Biotic Supplements in Patients With Chronic Kidney Disease: Meta-Analysis of Randomized Controlled Trials.J Ren Nutr. 2022 01; 32(1):10-21.JR
Gut flora imbalance characterizes patients with chronic kidney disease (CKD). Although biotic supplementation has been proposed to lessen inflammation and oxidative stress and, thus, reduce the risk of progressive kidney damage and cardiovascular disease, the effects remain controversial. We conducted a meta-analysis to assess the therapeutic benefits of biotics in CKD.

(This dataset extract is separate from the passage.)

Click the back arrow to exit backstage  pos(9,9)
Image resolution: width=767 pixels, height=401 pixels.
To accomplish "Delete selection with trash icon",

PubMed, Embase, and Cochrane databases were systematically searched for randomized controlled trials that evaluated any biotic (prebiotic, probiotic, synbiotics) supplements in patients with CKD (CKD, stage 3-4 to end-stage renal disease). Primary endpoints included changes in renal function, markers of inflammation, and oxidative stress. Secondary endpoints included changes in levels of uremic toxins and variations in lipid metabolism.
Twenty-three eligible studies included 842 participants. In a pooled-analysis, biotics did not change estimated glomerular filtration rate (mean difference [MD] = 0.08, P = .92) or serum albumin (MD = -0.01, P = .86), although prebiotics reduced serum creatinine (standardized mean difference [SMD] = -0.23, P = .009) and blood urea nitrogen (MD = -6.05, P < .00001). Biotics improved total antioxidative capacity (SMD = 0.37, P = .007) and malondialdehyde (SMD = -0.96, P = .006) and reduced the inflammatory marker interleukin-6 (SMD = -0.30, P = .01) although not C-reactive protein (SMD = -0.22, P = .20). Biotic intervention reduced some uremic toxins, including p-cresol sulfate (SMD = -2.18, P < .0001) and indoxyl sulfate (MD = -5.14, P = .0009), which decreased in dialysis-dependent patients. Another toxin, indole-3-acetic acid (MD = -0.22, P = .63), did not change. Lipids were unaffected by biotic intervention (total cholesterol: SMD = -0.01, P = .89; high-density lipoprotein: SMD = -0.08, P = .76; low-density lipoprotein: MD = 3.54, P = .28; triglyceride: MD = -2.26, P = .58).
The results highlight the favorable influence of biotics on circulating markers of creatinine, oxidant stress (malondialdehyde, total antioxidative capacity), inflammation (interleukin-6), and uremic toxins (p-cresol sulfate) in patients with CKD. Biotics did not affect estimated glomerular filtration rate, albumin, indole-3-acetic acid, or lipids in either predialysis or dialysis patients.